OBJECTIVE: Iron deficiency (ID) is a common clinical problem worldwide, affecting primarily females. Helicobacter pylori (HP) infection has been shown to be associated with ID. The objective of this study was to define the prevalence of HP antibodies in female adolescents, and to find out if there was a correlation between HP infection and ID. The secondary aim was to study if regularly performed sporting activity, have any association to HP infection, in itself. DESIGN: A controlled clinical trial. SETTING: A senior high school in Gothenburg, Sweden. SUBJECTS: All female athletes at a senior high school for top-level athletes were offered to take part, and 56 athletes took part in the study. The control group consisted of a random sample of age-matched non-athlete students of which 71 entered the study. MAIN OUTCOME MEASURES: Iron deficiency (ID) and iron deficiency anaemia (IDA) were defined by the use of levels of haemoglobin, serum iron, total iron-binding capacity, transferrin saturation, and serum ferritin, as previously described. HP IgG-antibodies were detected by ELISA. RESULTS: 18 of 127 (14%) adolescent females had antibodies against HP. Only 3% had IDA, while 50% had ID. In total, 66% of the HP positive females had ID compared to 48% of the negative females (p = 0.203). No correlation between sporting activity and HP infection was found. Regarding ethnicity, 11/28 of subjects from medium-high risk areas were HP-positive, compared to 7/99 coming from low-risk areas (p<0.001). CONCLUSION: The main finding of this study is that the prevalence of HP IgG antibodies was 14% in adolescent females. We could not find any difference regarding frequency of ID and IDA, between HP positive and negative individuals. Ethnicity is of great importance for the risk of HP infection, while sporting activity itself seems to have no association to HP-infection.

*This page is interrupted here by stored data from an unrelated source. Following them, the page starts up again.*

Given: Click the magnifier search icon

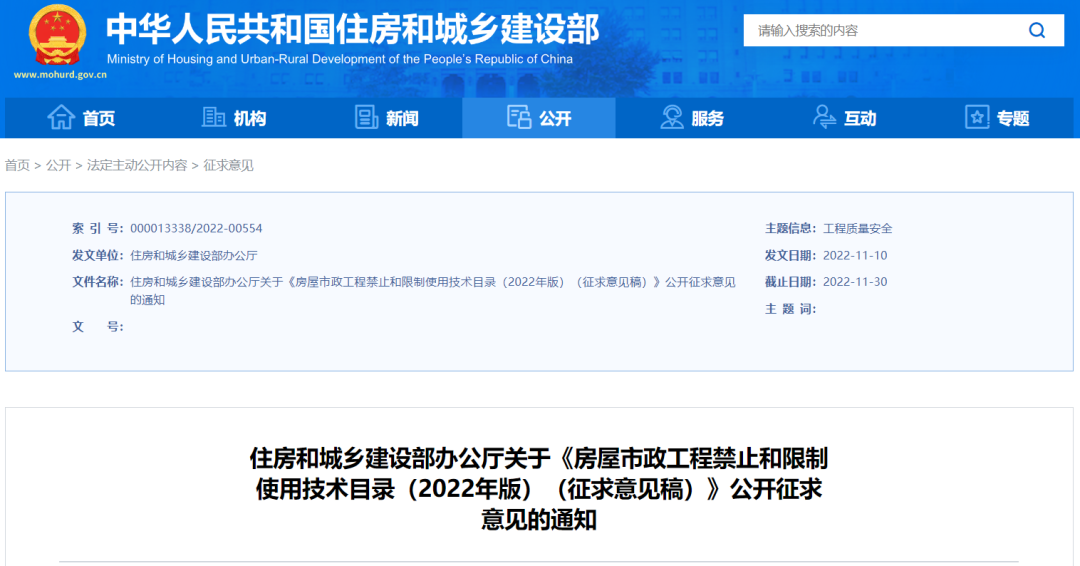Looking at the screenshot, I should (x=1037, y=30).
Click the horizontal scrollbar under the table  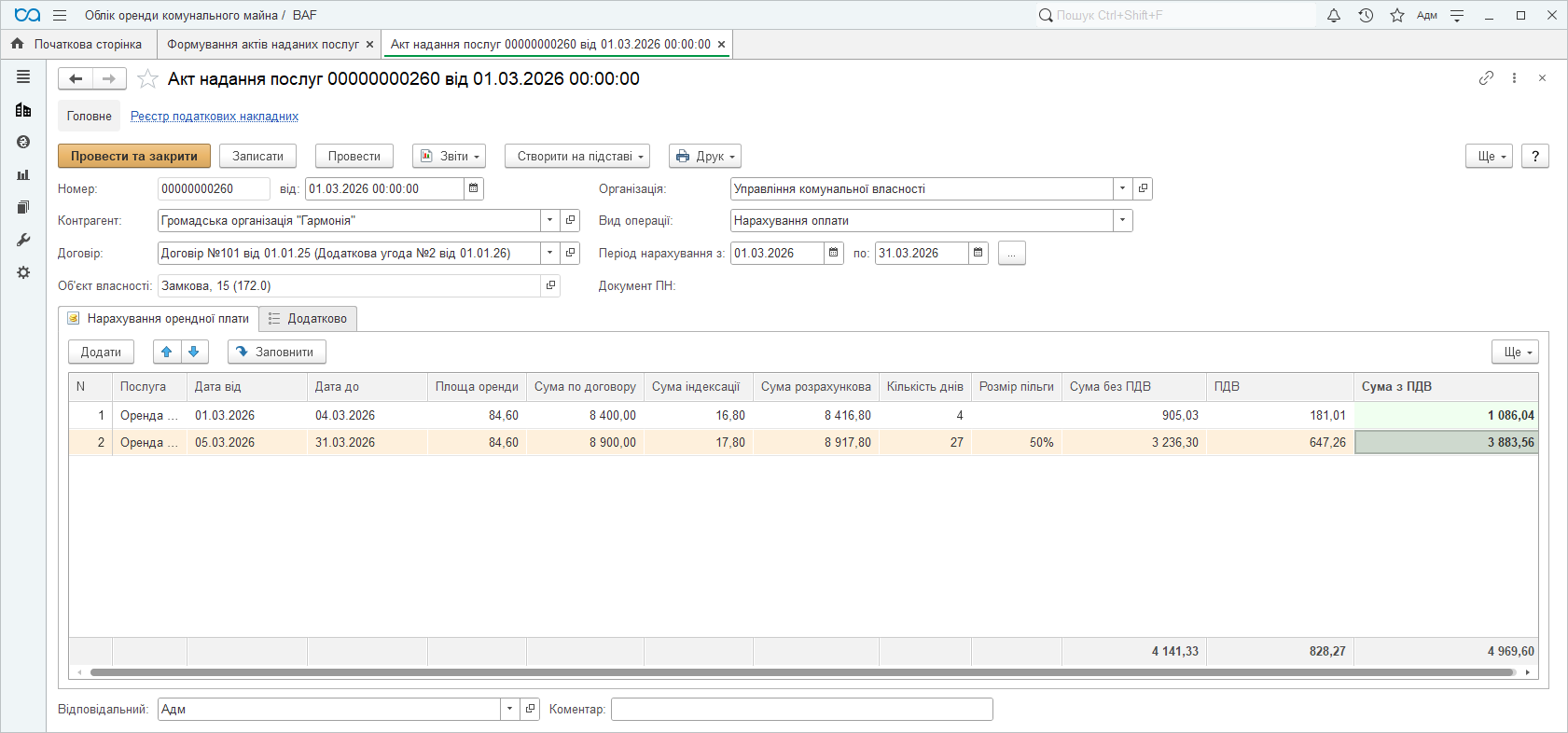(802, 672)
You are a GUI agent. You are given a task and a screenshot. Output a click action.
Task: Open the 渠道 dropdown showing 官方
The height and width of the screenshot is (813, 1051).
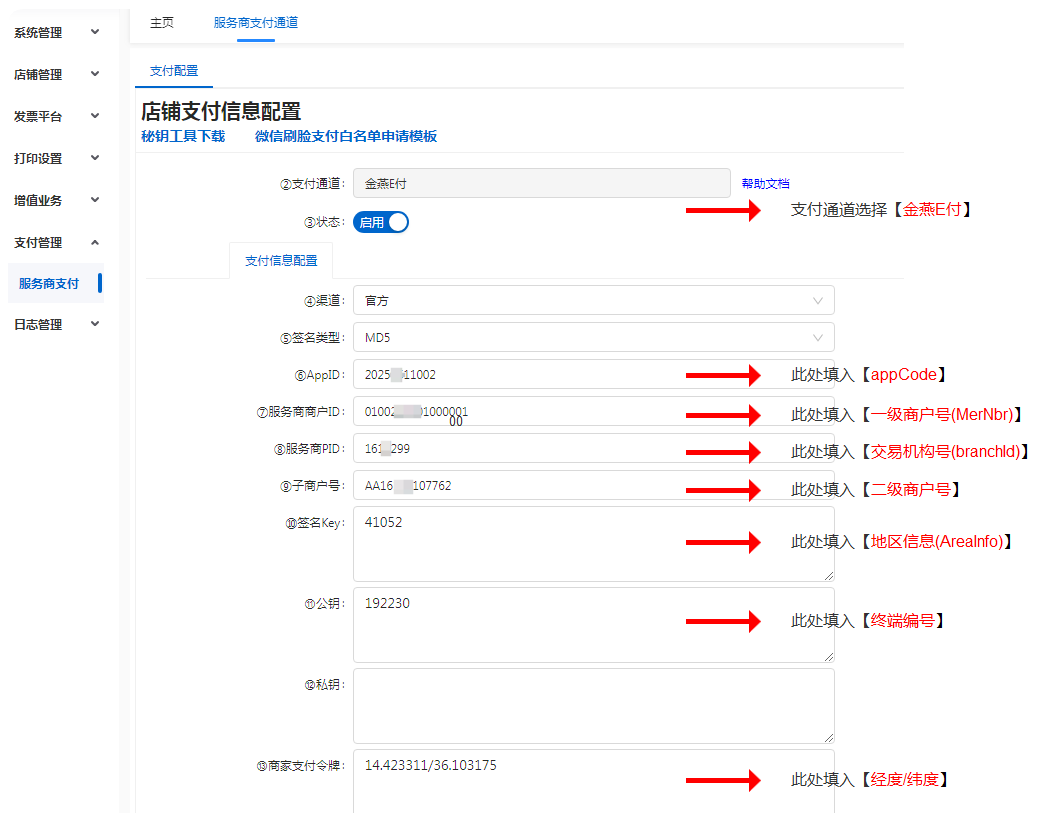pyautogui.click(x=593, y=300)
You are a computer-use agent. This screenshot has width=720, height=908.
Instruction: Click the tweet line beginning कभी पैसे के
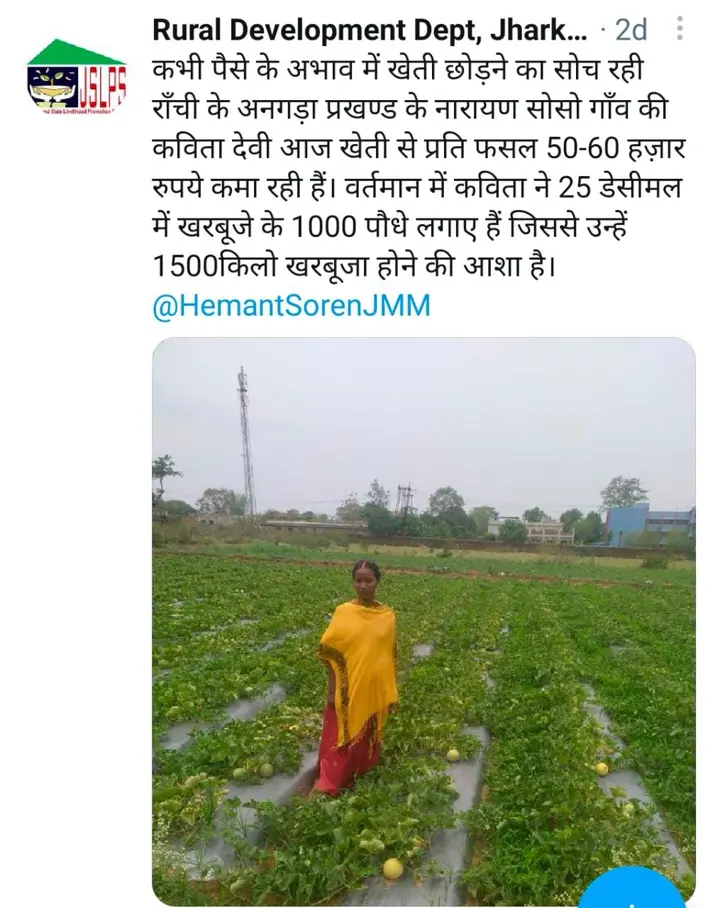[x=398, y=69]
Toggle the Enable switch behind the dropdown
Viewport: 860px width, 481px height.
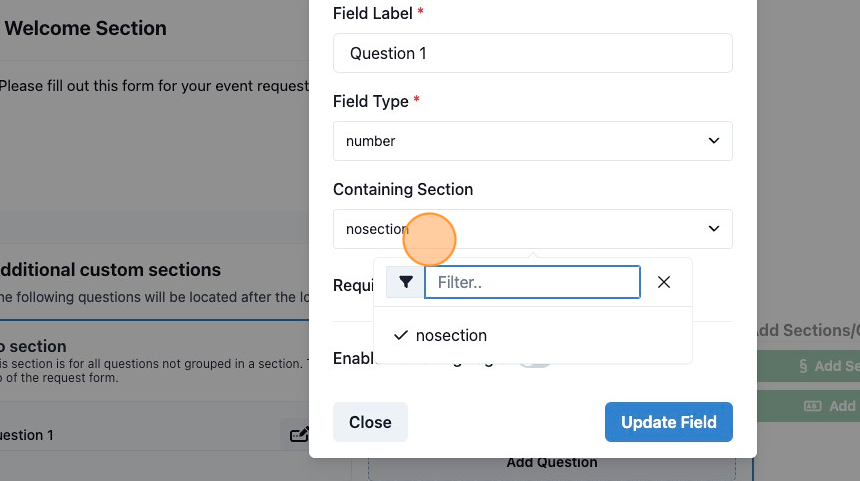click(535, 361)
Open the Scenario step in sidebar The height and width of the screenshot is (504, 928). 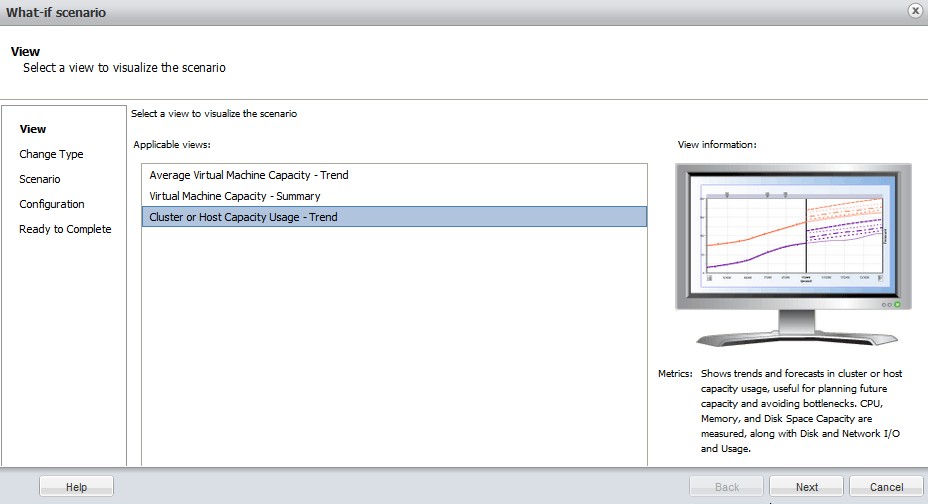[40, 179]
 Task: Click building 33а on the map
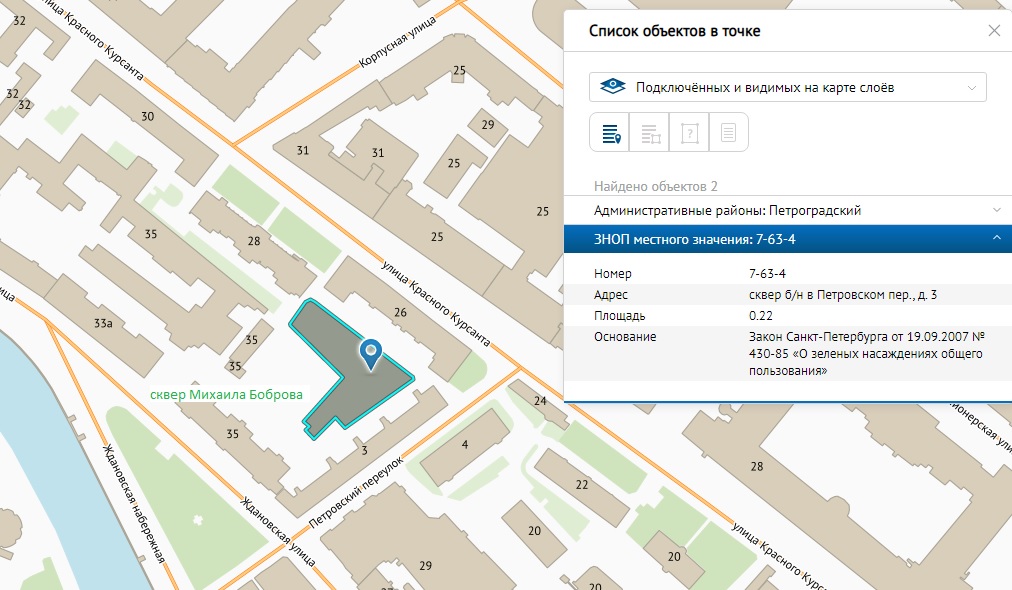coord(102,323)
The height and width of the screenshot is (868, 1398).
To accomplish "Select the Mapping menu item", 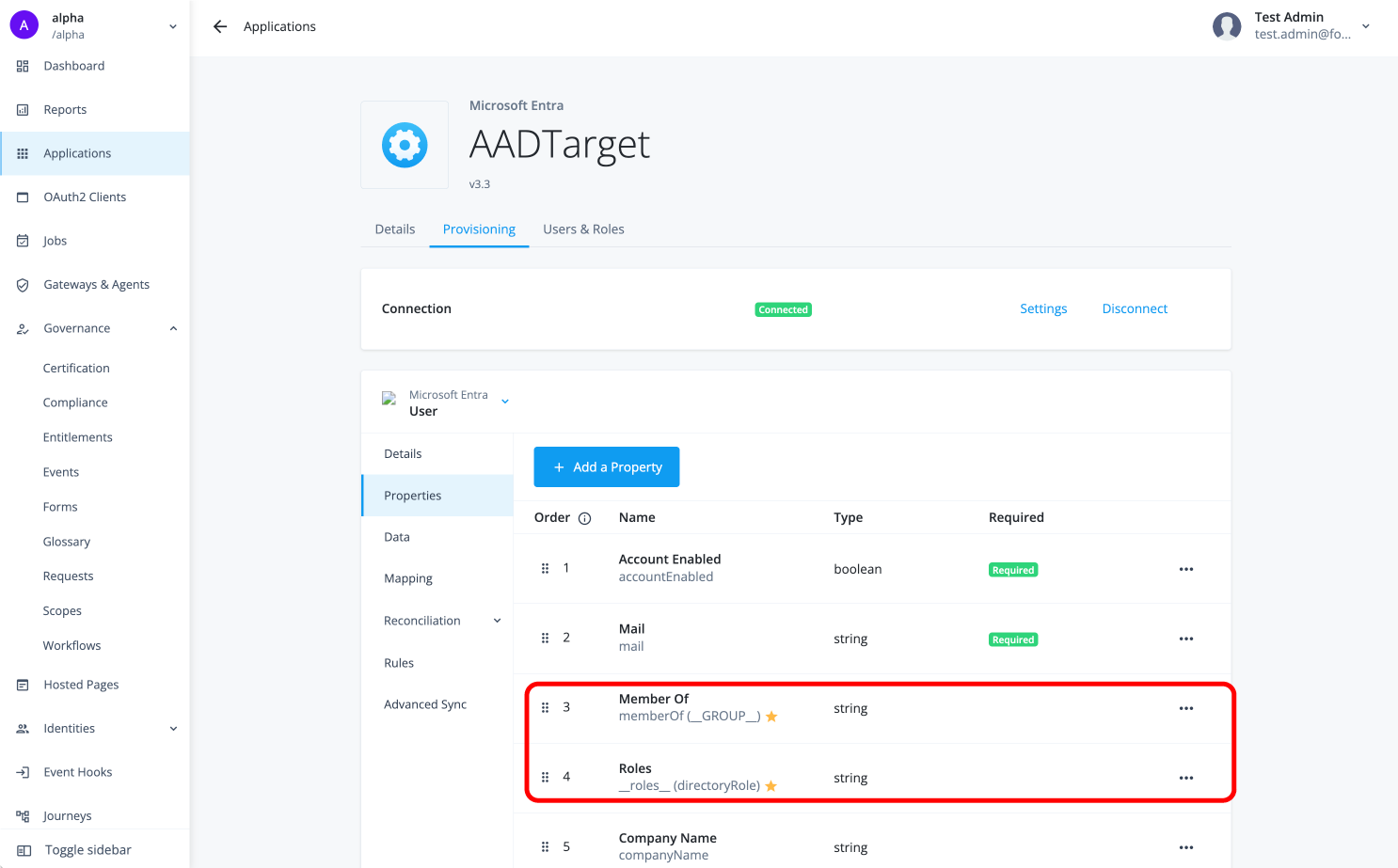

Iron deficiency in adolescent female athletes - is iron status affected by regular sporting activity?

OBJECTIVE: To determine the prevalence of iron deficiency (ID) and iron deficiency anemia (IDA) among a group of female athletes and compare with an age-matched group of female nonathletes. To study lifestyle factors that could play a role in the development of ID and IDA and compare these factors between the groups. DESIGN: A controlled clinical trial. SETTING: A senior high school for athletes in Gothenburg, Sweden. PARTICIPANTS: All female athletes at a senior high school for top-level athletes were offered to take part. Fifty-seven female athletes accepted to participate in the study. The control group consisted of a random sample of 130 age-matched nonathlete students; 92 accepted to participate in the study. INTERVENTION: Intervention was not an actual part of this study but those with ID and IDA were treated with iron by the regular school doctor. MAIN OUTCOME MEASURES: Iron deficiency anemia and ID were determined by levels of hemoglobin, serum iron, total iron-binding capacity, transferrin saturation, and serum ferritin. RESULTS: The main result of the study is the finding that ID and IDA are common among young adolescent female athletes and that there was no difference between female athletes and nonathletes. In the athlete group, 30 of 57 individuals (52%) had ID compared with 43 of 92 individuals (48%) in the nonathlete group (P > 0.3). Comparisons of the 2 groups showed no significant difference in hemoglobin (P > 0.30). In total, we found that 5 of 57 athletes (8.6%) had IDA compared with 3 of 92 nonathletes (3.3%), the difference being not statistically significant (P = 0.24). CONCLUSIONS: The main finding of this study is that ID and IDA are common among female adolescents but not more common among athletes than nonathletes. The results are despite factors that should favor a better iron status in the athlete group, such as better iron intake and less menstrual bleeding. Other factors that might have an impact on iron balance, must therefore be considered.